La comunicazione agli utenti
Nei casi ritenuti più gravi, oltre che nei confronti del Garante Privacy, le società telefoniche e gli internet provider avranno anche l’obbligo di informare ogni singolo utente delle violazioni di dati personali subite e che lo riguardano. I criteri per la comunicazione dovranno basarsi sul grado di pregiudizio che la perdita o la distruzione dei dati può comportare (furto di identità, danno fisico, danno alla reputazione, ecc.), sulla “attualità” dei dati (dati più recenti possono rivelarsi più interessanti per i malintenzionati), sulla qualità e tipologia dei dati (finanziari, sanitari, giudiziari etc.) e infine sulla quantità dei dati coinvolti. La comunicazione agli utenti deve avvenire al massimo entro 3 giorni dalla violazione e non è dovuta se si dimostra di aver utilizzato misure di sicurezza e sistemi di cifratura e di anonimizzazione che rendono inintelligibili le informazioni oggetto della perdita.

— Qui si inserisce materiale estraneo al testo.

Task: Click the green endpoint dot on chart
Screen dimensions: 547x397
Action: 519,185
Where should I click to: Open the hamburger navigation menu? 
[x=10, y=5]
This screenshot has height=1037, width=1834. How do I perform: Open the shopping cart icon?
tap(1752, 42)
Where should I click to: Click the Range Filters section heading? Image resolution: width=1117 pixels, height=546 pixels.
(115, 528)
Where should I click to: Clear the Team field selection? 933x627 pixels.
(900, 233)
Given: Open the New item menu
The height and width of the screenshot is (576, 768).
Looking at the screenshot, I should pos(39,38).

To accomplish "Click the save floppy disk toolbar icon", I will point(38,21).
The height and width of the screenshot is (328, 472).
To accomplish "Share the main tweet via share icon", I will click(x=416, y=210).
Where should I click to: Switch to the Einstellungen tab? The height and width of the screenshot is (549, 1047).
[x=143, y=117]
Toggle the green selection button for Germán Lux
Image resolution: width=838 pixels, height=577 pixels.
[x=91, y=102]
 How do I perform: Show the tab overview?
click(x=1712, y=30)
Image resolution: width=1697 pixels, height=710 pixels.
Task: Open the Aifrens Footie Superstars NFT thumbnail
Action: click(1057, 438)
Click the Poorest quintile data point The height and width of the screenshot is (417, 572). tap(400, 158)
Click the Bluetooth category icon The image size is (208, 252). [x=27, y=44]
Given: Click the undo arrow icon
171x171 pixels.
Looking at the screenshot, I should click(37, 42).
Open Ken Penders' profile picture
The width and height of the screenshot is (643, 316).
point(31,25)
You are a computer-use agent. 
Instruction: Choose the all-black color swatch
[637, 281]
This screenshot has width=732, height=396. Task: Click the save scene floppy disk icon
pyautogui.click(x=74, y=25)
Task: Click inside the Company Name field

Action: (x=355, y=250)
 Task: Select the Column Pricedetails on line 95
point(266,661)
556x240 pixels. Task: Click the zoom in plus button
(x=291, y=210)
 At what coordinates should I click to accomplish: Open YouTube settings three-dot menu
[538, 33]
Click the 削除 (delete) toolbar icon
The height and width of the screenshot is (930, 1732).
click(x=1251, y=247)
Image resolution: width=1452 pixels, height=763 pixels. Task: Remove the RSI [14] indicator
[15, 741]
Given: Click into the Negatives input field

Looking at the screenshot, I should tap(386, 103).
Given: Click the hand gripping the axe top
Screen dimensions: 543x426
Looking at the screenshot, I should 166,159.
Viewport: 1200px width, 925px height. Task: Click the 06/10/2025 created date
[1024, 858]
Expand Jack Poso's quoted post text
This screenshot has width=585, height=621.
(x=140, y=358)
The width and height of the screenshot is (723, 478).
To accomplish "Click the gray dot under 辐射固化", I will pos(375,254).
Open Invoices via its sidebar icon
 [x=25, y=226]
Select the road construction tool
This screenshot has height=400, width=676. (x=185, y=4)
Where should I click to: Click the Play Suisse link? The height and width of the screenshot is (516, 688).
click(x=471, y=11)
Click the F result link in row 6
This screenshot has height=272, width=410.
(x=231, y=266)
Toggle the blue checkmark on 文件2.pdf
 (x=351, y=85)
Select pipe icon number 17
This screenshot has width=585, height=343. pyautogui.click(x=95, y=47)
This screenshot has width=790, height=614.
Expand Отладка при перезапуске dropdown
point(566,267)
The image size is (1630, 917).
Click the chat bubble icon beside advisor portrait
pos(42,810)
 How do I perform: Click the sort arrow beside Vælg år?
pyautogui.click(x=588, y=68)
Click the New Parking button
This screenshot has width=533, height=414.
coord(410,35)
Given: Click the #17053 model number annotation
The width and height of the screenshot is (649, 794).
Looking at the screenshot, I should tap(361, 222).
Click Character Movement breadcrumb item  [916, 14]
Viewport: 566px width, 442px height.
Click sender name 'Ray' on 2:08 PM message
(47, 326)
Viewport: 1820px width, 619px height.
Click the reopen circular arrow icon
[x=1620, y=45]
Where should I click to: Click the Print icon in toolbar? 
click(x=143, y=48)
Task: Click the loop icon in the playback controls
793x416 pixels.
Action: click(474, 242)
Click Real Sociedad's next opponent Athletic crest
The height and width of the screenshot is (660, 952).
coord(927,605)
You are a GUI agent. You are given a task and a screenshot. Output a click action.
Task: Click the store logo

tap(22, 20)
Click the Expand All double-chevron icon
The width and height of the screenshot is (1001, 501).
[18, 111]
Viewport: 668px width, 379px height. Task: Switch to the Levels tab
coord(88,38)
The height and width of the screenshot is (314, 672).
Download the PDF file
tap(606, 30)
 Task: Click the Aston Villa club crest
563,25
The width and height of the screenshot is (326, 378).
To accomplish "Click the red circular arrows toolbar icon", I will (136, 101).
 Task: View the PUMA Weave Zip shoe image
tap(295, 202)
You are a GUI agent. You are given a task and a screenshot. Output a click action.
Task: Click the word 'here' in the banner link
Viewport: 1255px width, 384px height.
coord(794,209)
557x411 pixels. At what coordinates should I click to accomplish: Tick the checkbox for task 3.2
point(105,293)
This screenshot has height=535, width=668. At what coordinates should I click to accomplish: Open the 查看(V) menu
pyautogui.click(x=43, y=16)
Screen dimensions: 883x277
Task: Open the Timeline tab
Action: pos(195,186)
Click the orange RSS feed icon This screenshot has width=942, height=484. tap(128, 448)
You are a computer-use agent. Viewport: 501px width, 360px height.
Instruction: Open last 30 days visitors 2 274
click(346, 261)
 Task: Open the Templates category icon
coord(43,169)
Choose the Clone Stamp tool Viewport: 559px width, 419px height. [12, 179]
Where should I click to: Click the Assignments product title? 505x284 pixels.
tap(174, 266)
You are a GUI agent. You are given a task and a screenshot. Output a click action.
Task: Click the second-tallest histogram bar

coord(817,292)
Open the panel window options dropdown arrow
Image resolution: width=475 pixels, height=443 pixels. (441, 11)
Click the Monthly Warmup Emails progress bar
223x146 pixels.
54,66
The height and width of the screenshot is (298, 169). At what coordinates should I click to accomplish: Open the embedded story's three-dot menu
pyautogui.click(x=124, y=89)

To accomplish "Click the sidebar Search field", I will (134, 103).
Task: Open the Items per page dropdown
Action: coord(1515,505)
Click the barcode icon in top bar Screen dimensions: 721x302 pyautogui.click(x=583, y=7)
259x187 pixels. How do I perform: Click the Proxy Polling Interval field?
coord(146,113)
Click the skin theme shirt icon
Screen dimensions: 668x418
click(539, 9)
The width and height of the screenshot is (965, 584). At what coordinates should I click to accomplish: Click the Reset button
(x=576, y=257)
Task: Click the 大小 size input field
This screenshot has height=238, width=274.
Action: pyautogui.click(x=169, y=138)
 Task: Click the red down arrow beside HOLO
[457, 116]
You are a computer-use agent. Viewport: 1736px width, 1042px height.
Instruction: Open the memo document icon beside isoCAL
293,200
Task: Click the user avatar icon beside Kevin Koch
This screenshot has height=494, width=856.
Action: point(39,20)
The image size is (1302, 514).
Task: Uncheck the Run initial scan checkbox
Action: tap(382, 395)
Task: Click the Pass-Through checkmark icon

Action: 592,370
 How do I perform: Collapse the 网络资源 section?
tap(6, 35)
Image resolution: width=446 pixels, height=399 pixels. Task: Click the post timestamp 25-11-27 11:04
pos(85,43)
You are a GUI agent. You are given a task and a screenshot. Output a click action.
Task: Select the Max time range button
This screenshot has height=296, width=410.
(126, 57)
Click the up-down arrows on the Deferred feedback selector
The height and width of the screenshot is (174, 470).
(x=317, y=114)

I controlli del Garante Privacy e l’inventario delle violazioni
Per consentire l’attività di accertamento del Garante Privacy, i soggetti obbligati dovranno tenere un inventario costantemente aggiornato delle violazioni subite, il quale evidenzi le circostanze in cui queste si sono verificate, le conseguenze che hanno avuto e i rimedi adottati a seguito del loro verificarsi.

Le sanzioni
Come di consueto, le sanzioni risultano essere molto severe. La mancata comunicazione al Garante Privacy della violazione dei dati personali o il ritardo nel fornire tale comunicazione, espone a una sanzione amministrativa che varia da 25.000 a 150.000 euro. Anche per la omessa o tardiva comunicazione agli utenti, siano essi soggetti pubblici, società private o persone fisiche, è prevista una sanzione amministrativa che oscilla da 150 a 1.000 euro per ogni utente interessato. La mancata tenuta dell’inventario aggiornato è infine punita con la sanzione da 20.000 a 120.000 euro.